En matière de besoins de financement, la Banque mondiale estime que les investissements en infrastructures nécessaires au secteur africain de l’électricité s’élèvent à 43 milliards US$ par an, tandis que la Banque africaine de développement et le Programme des Nations unies pour l’environnement (PNUE) considèrent qu’un montant de 41 milliards US$ par an sera nécessaire pour financer le développement du secteur de l’énergie en Afrique. Selon l’Africa Progress Panel, un investissement de 55 milliards US$ supplémentaires par an sera nécessaire jusqu’en 2030 pour atteindre l’objectif d’accès universel à l’électricité sur le continent. Concernant plus spécifiquement les énergies renouvelables, l’IRENA estime que pour exploiter pleinement le potentiel considérable de l’Afrique dans ce domaine, il faudra en moyenne 32 milliards US$ par an de 2015 à 2030. La plupart de ces estimations sont fondées sur la source d’énergie la moins chère et doivent donc être considérées comme le montant minimum des investissements nécessaires dans les énergies renouvelables. Dans ce contexte, comment l’Afrique peut-elle se procurer cet argent ?
 

Instruments financiers

Si l’on revient sur les projets particuliers mentionnés plus haut, on note que dans le cas du projet solaire marocain, les moyens de financements comprennent des ressources provenant de la banque de développement allemande KfW, de l’Union européenne, de la Banque européenne d’investissement et du groupe énergétique saoudien ACWA. En ce qui concerne le projet Mutemwa, il s’agit d’un partenariat entre le gouvernement de la Zambie, le Fonds d’investissement pour le climat et la Banque mondiale. Dans chaque cas, il convient de noter que les subventions ont permis de réduire le risque de ces importants investissements. La Banque mondiale a, par exemple, alloué une subvention de 4,5 millions US$ à la première phase du principal projet du programme pilote pour la résilience climatique afin de soutenir les efforts du gouvernement zambien pour la réalisation des études de faisabilité et des études de base, la rédaction des manuels d’exploitation, la mise en place d’institutions dotées de personnel et de systèmes appropriés, le dialogue avec les parties concernées et les actions de sensibilisation auprès des membres des communautés bénéficiaires pour définir leur rôle dans le projet. En tant qu’intervention pour l’adaptation avec des avantages connexes en termes d’atténuation du changement climatique, le projet Mutemwa a bénéficié de subventions pour cette initiative novatrice.

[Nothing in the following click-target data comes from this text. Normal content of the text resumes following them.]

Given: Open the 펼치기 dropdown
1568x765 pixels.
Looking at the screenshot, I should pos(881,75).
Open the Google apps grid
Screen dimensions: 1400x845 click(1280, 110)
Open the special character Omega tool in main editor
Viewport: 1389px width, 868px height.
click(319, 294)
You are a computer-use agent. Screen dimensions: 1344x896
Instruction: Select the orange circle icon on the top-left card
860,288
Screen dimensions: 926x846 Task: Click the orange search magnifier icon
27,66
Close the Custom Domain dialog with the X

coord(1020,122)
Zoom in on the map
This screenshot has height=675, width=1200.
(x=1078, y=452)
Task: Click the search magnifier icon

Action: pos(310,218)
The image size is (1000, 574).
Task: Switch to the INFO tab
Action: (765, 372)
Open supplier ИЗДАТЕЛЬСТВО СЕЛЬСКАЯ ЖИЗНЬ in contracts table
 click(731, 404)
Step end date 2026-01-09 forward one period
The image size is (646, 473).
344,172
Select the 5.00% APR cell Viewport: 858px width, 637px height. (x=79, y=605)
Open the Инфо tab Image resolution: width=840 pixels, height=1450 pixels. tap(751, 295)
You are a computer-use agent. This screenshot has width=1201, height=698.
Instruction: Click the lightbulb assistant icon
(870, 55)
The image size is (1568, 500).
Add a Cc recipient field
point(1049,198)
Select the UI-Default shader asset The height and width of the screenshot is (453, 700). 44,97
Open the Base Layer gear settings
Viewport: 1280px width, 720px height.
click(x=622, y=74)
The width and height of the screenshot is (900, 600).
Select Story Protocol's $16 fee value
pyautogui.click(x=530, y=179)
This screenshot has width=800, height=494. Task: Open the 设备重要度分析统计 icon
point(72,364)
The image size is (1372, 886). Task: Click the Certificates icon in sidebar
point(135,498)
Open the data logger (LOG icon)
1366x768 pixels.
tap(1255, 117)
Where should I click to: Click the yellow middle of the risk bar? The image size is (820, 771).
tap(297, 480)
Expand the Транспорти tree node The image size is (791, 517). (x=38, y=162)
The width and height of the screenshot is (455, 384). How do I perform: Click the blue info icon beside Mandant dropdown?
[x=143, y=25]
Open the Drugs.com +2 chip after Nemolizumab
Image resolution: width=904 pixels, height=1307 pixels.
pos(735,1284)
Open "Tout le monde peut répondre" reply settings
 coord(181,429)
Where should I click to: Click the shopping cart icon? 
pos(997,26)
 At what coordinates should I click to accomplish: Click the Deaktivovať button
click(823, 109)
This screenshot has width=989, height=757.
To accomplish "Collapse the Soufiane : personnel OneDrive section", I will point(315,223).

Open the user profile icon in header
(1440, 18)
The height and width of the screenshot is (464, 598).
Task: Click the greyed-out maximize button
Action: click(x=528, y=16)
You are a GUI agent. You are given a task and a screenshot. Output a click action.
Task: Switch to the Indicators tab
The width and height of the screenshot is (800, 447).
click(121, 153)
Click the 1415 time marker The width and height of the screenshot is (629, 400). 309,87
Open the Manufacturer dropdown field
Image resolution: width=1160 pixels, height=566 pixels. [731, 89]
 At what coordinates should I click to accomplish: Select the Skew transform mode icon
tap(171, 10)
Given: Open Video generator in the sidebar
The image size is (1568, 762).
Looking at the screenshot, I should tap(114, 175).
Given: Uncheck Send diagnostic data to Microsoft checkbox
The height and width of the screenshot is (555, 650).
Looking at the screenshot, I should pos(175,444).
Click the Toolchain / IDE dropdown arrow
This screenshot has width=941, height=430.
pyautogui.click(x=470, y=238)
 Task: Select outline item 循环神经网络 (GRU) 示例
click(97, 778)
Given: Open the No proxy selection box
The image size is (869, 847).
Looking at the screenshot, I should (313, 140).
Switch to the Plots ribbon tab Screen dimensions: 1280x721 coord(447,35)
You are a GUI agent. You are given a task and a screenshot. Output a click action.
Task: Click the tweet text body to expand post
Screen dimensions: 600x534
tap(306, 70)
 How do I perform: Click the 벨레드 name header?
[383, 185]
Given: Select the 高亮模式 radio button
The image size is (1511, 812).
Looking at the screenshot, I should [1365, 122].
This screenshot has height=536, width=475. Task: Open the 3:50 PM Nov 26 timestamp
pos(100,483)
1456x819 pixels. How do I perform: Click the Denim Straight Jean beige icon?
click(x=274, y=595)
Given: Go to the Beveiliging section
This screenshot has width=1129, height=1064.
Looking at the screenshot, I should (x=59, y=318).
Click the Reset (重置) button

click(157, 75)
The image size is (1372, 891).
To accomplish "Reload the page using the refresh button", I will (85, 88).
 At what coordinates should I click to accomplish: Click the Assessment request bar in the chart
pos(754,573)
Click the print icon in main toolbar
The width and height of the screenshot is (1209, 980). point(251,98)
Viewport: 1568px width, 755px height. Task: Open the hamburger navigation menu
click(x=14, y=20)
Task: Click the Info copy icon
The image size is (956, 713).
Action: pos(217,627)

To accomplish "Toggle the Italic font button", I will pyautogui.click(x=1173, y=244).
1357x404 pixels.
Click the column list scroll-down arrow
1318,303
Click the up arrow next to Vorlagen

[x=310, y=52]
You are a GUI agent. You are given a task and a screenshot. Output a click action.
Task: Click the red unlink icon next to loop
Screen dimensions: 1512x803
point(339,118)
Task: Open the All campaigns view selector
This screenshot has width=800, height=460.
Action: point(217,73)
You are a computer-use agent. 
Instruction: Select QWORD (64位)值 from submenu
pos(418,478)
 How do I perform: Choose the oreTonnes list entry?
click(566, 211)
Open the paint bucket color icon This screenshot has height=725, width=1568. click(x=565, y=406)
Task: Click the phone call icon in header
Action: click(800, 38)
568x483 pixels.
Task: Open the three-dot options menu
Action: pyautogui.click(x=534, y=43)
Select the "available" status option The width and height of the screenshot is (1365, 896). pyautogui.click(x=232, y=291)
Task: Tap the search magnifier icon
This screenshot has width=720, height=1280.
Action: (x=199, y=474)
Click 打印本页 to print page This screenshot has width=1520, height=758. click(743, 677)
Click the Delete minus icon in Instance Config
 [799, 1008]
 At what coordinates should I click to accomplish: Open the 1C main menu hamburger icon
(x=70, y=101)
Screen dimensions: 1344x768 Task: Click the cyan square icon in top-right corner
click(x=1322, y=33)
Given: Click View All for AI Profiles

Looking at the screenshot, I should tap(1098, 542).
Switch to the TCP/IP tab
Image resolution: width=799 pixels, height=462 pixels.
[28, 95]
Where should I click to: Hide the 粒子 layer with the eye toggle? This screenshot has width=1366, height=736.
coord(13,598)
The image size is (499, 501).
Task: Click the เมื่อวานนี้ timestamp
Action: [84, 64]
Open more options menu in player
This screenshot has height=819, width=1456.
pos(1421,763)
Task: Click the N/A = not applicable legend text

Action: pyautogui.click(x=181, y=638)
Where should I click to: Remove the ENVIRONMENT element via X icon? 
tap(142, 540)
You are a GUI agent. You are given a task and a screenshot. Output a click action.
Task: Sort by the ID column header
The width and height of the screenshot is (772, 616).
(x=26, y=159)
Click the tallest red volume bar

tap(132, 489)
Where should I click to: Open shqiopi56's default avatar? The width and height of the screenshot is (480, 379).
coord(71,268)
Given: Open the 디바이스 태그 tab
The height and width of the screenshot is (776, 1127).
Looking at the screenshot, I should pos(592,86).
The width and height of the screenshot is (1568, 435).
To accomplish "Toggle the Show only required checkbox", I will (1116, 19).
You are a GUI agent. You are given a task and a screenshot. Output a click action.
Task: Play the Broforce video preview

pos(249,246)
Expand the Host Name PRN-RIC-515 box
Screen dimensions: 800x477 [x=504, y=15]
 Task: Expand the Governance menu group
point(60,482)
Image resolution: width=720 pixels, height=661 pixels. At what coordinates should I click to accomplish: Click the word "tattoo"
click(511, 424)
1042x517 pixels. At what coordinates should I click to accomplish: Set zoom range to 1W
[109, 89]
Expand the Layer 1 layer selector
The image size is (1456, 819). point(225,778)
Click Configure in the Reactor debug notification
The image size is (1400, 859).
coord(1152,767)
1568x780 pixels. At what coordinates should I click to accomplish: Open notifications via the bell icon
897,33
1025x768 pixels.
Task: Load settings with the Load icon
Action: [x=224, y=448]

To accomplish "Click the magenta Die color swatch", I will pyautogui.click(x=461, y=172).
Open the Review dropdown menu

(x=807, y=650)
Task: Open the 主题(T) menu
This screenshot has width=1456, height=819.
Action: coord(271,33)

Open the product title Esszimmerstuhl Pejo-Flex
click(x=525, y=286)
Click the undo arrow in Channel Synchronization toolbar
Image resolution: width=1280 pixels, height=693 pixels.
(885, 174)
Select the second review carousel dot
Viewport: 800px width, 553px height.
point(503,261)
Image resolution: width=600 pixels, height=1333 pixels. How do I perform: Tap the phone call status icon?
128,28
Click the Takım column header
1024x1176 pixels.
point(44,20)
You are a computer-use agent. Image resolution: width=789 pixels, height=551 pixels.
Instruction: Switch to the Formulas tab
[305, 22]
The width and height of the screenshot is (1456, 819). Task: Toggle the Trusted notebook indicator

Dans l’ensemble, la coopération internationale, qu’elle soit bilatérale ou multilatérale, a déjà joué un rôle crucial pour apporter le soutien technique, le soutien financier et l’aide au transfert des technologies qui permettent la réalisation de projets dans le domaine des énergies renouvelables en Afrique, quelle que soit leur taille. Les pays africains ont la possibilité de tirer parti de la bonne volonté sociale et environnementale au niveau international pour accéder à des ressources techniques, technologiques et financières bon marché qui leur permettront de faire d’importantes avancées en matière de développement durable. La combinaison de différents instruments financiers observée dans les projets du Maroc ou de la communauté de Mutemwa constitue un bon exemple de la manière dont les pays africains peuvent mobiliser des ressources de diverses origines pour atteindre un seuil critique et obtenir un niveau adéquat de financement pour leurs projets.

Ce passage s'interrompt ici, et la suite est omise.